LISTED ENTRIES section start
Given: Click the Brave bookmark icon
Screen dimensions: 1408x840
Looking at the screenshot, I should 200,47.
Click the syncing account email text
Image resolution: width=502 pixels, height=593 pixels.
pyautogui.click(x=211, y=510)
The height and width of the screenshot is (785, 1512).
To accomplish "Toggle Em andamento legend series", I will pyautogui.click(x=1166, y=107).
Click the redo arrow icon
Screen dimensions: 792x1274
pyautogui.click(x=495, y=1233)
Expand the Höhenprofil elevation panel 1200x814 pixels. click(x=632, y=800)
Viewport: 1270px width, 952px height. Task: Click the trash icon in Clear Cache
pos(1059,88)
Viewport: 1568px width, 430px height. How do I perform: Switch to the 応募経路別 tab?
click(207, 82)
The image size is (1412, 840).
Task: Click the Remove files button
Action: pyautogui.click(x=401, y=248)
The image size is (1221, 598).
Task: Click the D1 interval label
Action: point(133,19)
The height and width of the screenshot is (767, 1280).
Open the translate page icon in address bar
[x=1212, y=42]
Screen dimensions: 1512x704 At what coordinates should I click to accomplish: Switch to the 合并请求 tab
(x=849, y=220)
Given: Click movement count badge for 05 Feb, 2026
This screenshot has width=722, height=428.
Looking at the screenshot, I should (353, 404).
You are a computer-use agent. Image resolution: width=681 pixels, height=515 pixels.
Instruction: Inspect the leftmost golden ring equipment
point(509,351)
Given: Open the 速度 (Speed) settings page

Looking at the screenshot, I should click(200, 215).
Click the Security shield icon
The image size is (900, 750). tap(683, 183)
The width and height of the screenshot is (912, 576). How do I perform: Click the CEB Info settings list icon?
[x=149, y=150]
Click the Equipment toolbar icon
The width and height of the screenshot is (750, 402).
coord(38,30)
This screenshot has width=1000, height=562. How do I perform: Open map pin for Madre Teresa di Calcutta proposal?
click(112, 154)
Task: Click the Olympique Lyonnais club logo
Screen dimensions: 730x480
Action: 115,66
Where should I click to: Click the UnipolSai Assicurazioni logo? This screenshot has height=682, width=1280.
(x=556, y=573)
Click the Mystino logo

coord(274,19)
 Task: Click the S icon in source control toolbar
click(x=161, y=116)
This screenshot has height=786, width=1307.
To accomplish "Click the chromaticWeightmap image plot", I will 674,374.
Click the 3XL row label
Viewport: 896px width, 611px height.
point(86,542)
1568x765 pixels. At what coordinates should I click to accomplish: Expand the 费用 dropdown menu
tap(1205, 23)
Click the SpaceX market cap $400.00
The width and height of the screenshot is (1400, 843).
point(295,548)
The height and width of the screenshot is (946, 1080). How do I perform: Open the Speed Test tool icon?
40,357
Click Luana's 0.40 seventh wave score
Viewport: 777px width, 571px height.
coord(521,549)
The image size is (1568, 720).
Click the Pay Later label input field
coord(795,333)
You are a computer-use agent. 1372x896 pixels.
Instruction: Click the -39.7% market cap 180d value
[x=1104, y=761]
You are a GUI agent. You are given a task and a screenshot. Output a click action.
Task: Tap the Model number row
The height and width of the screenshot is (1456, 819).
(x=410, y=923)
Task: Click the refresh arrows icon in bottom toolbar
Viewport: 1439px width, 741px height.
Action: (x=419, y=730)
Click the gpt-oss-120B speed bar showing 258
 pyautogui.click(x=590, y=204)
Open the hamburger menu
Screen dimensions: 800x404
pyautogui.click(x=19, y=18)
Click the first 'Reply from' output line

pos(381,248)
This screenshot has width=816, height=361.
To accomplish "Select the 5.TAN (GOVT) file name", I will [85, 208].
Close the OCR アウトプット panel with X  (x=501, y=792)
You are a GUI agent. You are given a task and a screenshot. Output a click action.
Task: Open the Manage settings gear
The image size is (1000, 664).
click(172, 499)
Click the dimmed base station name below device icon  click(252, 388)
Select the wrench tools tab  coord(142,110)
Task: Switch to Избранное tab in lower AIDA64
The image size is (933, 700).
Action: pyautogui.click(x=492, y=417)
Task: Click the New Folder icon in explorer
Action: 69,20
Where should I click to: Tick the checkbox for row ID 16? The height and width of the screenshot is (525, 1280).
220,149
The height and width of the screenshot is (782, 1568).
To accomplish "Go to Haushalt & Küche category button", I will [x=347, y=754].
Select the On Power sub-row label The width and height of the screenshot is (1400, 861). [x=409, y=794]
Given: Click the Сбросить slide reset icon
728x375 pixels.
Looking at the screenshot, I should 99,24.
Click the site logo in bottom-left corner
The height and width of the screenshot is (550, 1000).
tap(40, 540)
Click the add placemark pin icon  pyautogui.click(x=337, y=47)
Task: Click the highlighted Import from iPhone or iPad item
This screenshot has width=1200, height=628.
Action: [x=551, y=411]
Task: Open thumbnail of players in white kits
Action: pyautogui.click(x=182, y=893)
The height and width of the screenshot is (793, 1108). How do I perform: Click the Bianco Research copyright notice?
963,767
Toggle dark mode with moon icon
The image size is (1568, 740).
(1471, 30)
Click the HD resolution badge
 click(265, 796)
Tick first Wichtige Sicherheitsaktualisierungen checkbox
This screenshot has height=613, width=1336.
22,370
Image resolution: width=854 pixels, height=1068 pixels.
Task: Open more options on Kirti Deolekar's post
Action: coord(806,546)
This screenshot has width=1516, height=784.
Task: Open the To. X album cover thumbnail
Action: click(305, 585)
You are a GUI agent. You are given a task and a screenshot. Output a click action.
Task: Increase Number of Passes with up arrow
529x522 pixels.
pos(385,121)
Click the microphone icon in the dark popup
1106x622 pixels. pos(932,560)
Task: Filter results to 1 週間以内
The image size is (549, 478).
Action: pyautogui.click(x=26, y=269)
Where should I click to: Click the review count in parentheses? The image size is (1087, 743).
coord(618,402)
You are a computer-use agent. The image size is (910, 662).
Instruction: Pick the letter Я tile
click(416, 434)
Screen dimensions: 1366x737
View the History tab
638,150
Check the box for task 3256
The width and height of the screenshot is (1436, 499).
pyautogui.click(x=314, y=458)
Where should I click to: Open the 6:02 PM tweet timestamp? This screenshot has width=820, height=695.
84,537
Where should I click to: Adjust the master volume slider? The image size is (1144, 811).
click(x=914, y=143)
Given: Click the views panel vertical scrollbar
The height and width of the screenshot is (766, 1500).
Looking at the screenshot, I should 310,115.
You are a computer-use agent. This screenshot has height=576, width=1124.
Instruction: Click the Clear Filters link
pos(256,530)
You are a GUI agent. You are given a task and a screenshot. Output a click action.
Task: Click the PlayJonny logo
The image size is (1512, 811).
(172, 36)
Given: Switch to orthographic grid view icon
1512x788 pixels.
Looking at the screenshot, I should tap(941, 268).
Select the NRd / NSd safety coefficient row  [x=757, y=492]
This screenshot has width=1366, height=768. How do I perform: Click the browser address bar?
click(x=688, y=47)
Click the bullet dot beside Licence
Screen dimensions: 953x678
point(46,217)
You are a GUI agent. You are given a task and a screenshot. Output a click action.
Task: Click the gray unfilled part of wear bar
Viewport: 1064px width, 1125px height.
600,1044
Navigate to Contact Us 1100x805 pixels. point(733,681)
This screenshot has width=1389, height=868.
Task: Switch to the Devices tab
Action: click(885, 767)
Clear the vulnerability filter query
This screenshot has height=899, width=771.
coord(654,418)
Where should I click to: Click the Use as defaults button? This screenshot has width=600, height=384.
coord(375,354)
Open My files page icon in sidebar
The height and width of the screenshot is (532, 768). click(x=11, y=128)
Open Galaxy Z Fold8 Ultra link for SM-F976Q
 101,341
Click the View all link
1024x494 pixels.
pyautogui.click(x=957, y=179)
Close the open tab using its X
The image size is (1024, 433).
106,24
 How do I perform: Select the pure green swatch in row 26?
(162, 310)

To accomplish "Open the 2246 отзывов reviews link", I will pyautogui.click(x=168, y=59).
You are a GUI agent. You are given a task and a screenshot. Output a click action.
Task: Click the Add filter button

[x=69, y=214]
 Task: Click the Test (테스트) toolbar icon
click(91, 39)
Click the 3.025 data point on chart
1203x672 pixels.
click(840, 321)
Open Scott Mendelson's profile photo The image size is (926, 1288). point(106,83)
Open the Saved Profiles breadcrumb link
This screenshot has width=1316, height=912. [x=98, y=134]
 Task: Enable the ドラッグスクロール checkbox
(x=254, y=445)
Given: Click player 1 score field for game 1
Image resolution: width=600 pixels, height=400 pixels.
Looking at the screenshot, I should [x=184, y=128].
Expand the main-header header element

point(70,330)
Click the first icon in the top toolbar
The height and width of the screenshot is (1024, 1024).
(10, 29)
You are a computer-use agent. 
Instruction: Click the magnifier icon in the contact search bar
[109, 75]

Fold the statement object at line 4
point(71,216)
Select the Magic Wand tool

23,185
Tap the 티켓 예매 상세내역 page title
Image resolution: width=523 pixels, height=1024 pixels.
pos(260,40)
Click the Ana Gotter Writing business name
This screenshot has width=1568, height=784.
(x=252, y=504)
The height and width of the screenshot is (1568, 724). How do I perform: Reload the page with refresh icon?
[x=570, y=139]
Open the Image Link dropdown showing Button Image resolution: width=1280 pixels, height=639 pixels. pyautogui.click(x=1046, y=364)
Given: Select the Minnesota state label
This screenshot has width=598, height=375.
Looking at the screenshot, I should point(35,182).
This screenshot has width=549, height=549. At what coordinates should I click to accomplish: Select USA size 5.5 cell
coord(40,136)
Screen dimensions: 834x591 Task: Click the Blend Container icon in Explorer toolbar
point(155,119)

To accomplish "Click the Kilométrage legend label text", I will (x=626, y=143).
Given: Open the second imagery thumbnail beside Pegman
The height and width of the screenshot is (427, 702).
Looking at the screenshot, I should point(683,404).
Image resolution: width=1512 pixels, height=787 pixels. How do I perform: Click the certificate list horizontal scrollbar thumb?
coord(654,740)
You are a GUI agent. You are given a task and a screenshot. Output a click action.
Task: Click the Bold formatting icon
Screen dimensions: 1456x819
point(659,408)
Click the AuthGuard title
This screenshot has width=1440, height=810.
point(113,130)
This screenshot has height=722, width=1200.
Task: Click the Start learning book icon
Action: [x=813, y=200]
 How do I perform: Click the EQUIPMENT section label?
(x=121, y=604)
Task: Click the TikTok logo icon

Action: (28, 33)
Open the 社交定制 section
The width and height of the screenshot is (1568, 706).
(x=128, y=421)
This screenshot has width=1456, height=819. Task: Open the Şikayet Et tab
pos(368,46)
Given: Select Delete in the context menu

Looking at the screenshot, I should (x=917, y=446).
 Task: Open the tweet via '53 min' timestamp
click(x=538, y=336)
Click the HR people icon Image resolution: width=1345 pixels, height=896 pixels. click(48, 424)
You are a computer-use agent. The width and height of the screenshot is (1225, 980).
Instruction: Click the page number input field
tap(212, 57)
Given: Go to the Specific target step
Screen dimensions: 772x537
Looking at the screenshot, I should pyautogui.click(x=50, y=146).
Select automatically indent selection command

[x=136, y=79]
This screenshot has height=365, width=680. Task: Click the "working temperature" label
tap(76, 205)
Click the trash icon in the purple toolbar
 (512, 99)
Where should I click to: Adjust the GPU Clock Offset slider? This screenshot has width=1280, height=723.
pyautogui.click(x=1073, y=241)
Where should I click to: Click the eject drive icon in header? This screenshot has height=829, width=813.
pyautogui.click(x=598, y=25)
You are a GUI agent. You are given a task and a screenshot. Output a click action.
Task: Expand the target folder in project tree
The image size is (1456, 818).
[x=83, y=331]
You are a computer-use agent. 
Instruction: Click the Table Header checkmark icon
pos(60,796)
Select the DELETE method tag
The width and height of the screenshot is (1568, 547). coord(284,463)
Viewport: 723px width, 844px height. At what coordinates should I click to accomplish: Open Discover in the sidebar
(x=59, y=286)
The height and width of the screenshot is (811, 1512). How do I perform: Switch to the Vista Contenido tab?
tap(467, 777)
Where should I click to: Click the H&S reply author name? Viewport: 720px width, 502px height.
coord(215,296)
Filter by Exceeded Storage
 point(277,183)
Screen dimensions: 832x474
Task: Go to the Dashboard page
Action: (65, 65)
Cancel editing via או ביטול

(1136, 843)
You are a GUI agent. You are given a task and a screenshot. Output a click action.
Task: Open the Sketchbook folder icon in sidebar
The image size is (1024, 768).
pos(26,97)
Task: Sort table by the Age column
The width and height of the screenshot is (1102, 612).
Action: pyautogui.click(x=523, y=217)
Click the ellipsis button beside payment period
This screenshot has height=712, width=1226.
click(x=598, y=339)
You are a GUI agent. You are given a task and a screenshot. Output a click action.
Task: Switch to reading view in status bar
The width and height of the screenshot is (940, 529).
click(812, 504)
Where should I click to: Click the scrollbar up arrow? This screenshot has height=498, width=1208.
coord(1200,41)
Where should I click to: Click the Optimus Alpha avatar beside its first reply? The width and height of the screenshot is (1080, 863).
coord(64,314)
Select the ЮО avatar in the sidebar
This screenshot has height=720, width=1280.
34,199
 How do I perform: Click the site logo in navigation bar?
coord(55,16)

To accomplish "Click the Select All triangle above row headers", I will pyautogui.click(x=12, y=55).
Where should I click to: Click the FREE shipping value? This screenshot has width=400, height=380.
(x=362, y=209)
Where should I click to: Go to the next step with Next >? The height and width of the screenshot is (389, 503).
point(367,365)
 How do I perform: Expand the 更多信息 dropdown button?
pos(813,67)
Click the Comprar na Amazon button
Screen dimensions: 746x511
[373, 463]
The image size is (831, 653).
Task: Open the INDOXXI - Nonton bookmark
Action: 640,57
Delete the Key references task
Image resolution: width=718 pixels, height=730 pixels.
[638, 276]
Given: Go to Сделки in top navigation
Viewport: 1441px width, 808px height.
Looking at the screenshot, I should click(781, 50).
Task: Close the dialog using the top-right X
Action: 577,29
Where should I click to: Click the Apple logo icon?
LISTED ENTRIES section end
- WORK TASK
Out of the material above, output word for word the line with "The height and width of the screenshot is (427, 702).", the line with "Click the HR", and all lines between them, with nothing else.

- ANSWER SPACE
The height and width of the screenshot is (427, 702).
Looking at the screenshot, I should point(683,404).
Image resolution: width=1512 pixels, height=787 pixels. How do I perform: Click the certificate list horizontal scrollbar thumb?
coord(654,740)
You are a GUI agent. You are given a task and a screenshot. Output a click action.
Task: Click the Bold formatting icon
Screen dimensions: 1456x819
point(659,408)
Click the AuthGuard title
This screenshot has width=1440, height=810.
point(113,130)
This screenshot has height=722, width=1200.
Task: Click the Start learning book icon
Action: [x=813, y=200]
 How do I perform: Click the EQUIPMENT section label?
(x=121, y=604)
Task: Click the TikTok logo icon

Action: (28, 33)
Open the 社交定制 section
The width and height of the screenshot is (1568, 706).
(x=128, y=421)
This screenshot has width=1456, height=819. Task: Open the Şikayet Et tab
pos(368,46)
Given: Select Delete in the context menu

Looking at the screenshot, I should (x=917, y=446).
 Task: Open the tweet via '53 min' timestamp
click(x=538, y=336)
Click the HR people icon Image resolution: width=1345 pixels, height=896 pixels. click(48, 424)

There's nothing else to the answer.